#### EXERCISE MATERIALS:
◆ ◆ ◆ ◆ ◆ ◆ ◆
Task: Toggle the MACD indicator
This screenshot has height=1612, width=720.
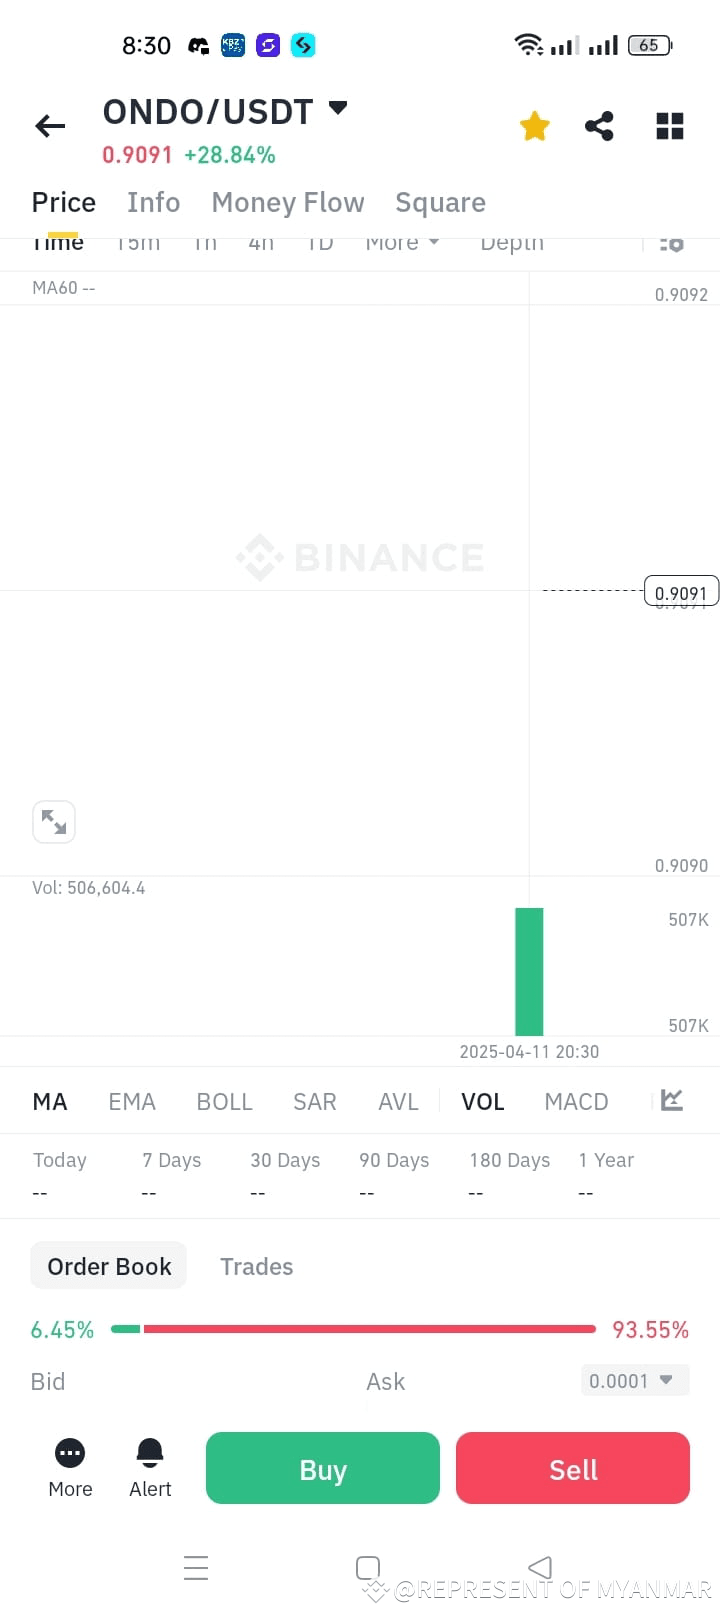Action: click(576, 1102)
◆ ◆ ◆ ◆ ◆ ◆ ◆
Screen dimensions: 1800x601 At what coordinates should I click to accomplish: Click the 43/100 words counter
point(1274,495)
◆ ◆ ◆ ◆ ◆ ◆ ◆
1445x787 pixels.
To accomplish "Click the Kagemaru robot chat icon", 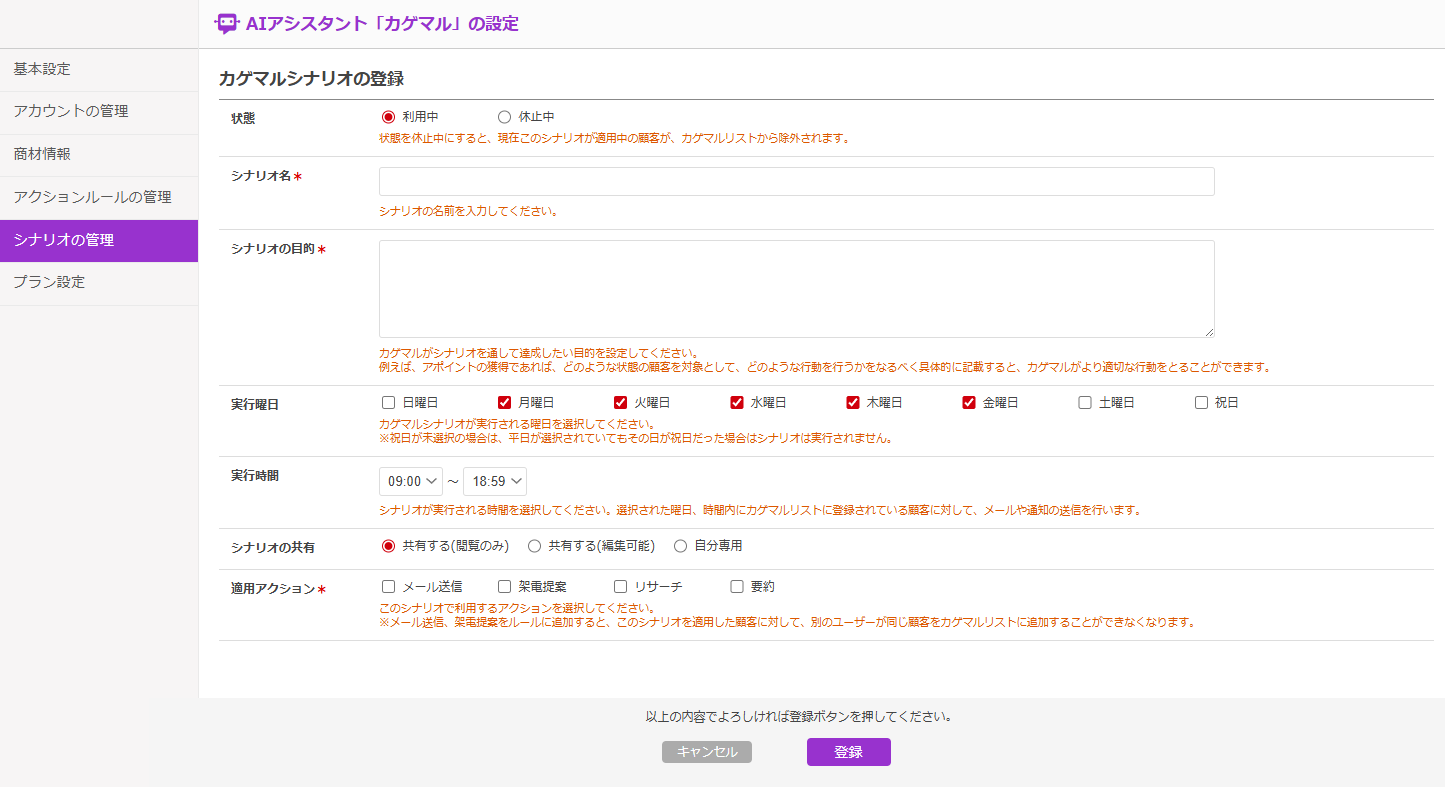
◆ ◆ ◆ ◆ ◆ ◆ ◆
#### GIVEN PROBLEM:
Turn the lines of the listing between the line holding "1445x787 pixels." and the line holding "the Kagemaru robot", inclusive, into a numbered list with blank lines left out. Leave the pictures out of your answer.

#### THE COMPLETED TASK:
1. 1445x787 pixels.
2. To accomplish "Click the Kagemaru robot chat icon", 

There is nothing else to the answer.